Inside President Obama’s West Wing

Pete Souza/THE WHITE HOUSE - President Barack Obama talks alone with Chris Lu, an assistant to the President and cabinet secretary, in the Blue Room of the White House, Oct. 14, 2009.

Chris Lu is assistant to the president and White House Cabinet Secretary. Prior to serving in the White House, he worked for then-Senator Obama as legislative director and acting chief of staff, and consequently served as executive director of the presidential transition. He previously worked as deputy chief counsel for a House committee and as a litigation attorney at a D.C. law firm. This interview was conducted by Tom Fox, author of the Washington Post’s Federal Coach blog.

How do you motivate and engage your staff?

(Staff/THE WHITE HOUSE) - Chris Lu is the White House Cabinet Secretary.

I believe in sharing as much information as possible with my staff. I don’t think they can do their jobs effectively if they don’t know the larger picture. Every morning, I hold a meeting with my entire staff and our interns so they know what I’m working on and what their colleagues are working on. That way, they will clearly know the game plan for the day and the week.
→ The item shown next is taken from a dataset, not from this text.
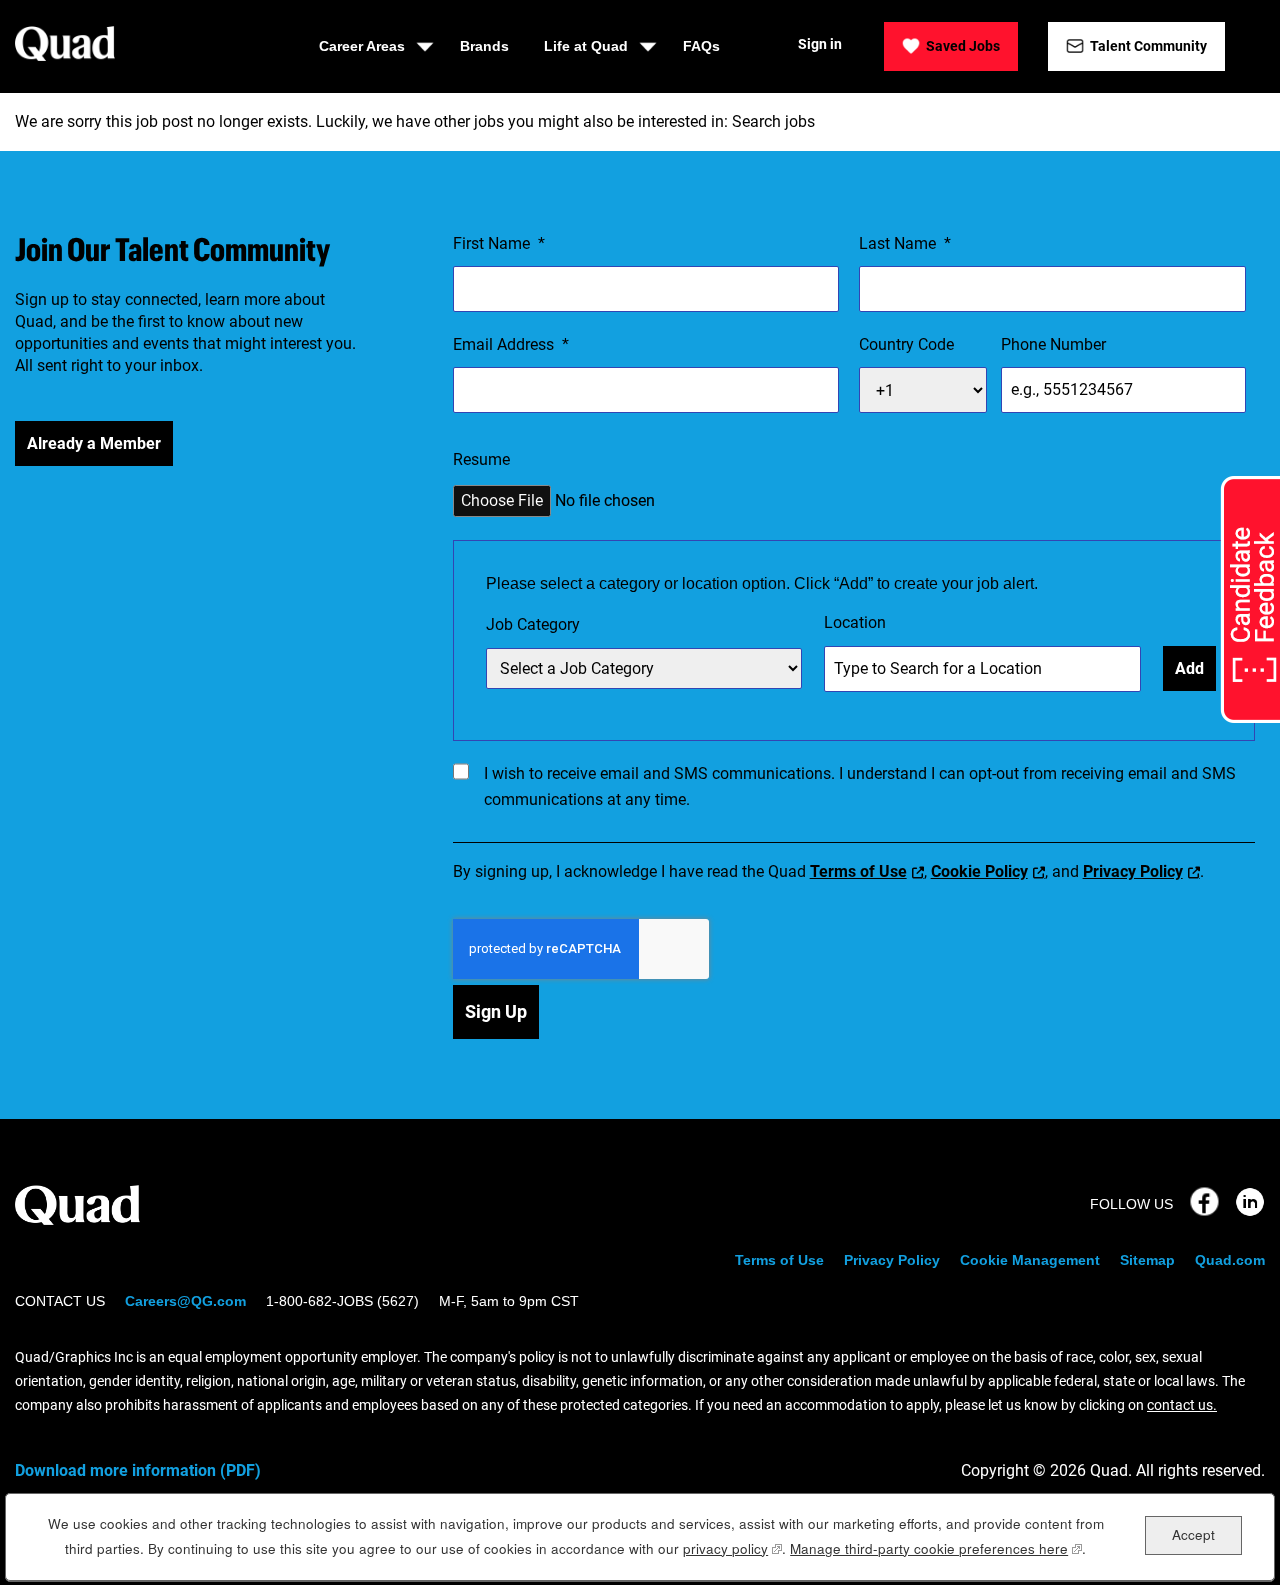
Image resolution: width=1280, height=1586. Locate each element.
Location (855, 622)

I also strongly believe you can never say “thank you” enough. There’s a tendency in politics to think that folks are jaded and that thanking them isn’t necessary. Even in a competitive, highly charged environment like the White House, just showing people that you appreciate their work goes a long way. And of course, keeping your staff well fed is never a bad thing. I try to bring doughnuts to the office every now and then.

What leadership lessons did you learn as Barack Obama’s legislative director and acting chief in the Senate, and now as the White House Cabinet Secretary?

I learned in the Senate that I couldn’t be an expert on everything, so the key is to hire good people, set clear expectations and goals, and then trust them to do their jobs. I’m available for my staff as they have questions, but I don’t micromanage what they do.

The second point is to always make sure I have their backs. When former White House Chief of Staff Rahm Emanuel offered me my job right after election day, he told me, “I might chew you out in private, but I’ll always have your back in public.” That meant a lot to me. And that’s something the president believes in, as does our current Chief of Staff Bill Daley. I try to follow the same principle with my staff.

What skills and qualities do you look for in the people that you hire?

I need people who pay attention to details. If you don’t do the little things well, you’re probably not going to do the big things well. I look for people who can multi-task. Our office often serves as the traffic cop on issues that go back and forth between the White House and the agencies. I prefer people who can juggle multiple projects and prioritize, and more importantly, people who can sort out the issues that need to be elevated to me and others in the West Wing. I also look for people who are aggressive and entrepreneurial, and who are willing to think outside the box. The pace in the White House is fast, so we need people who can get things done.  

What advice do you give to new political appointees?

I tell new appointees that you can’t be successful as a political appointee unless you collaborate with career staff. Career federal personnel have institutional knowledge and wisdom. They are deeply committed to the missions of their agencies. They know how to get things done.

But I also tell political appointees to remember that they are appointees of President Obama and the Secretary of their agency. The job of an appointee is to advocate for the changes and reforms that further the administration’s broader goals. Change, quite frankly, isn’t always easy. On occasion, that means you’re going to encounter resistance from career staff. When that happens, you need to push the envelope. You can’t accept no for an answer. You can’t accept business as usual.

The last piece of advice I’d give to them is to be nice and respectful to everyone, regardless of someone else’s position in the organization. You never know who you’re going to need to help you out in a pinch. And in politics, you never know who’s going to be your boss one day.

Were there any critical events that helped you become a leader?

My upbringing shaped who I am as a person and how I approach my work. My parents both came to this country as immigrants. They didn’t have a lot of money. They didn’t know much English. It’s amazing to think that in one generation, their son is now working in the West Wing. Given where my family started, I never take for granted where I am in my life professionally, and I never forget how lucky I am to be where I am.  

In terms of leadership, observing and working with the president for the last seven years has been the best training to be a leader. Watching the way he inspires all of us in the White House and the country as a whole, it makes you realize that no matter how good a leader you think you are, there’s still a long way to go.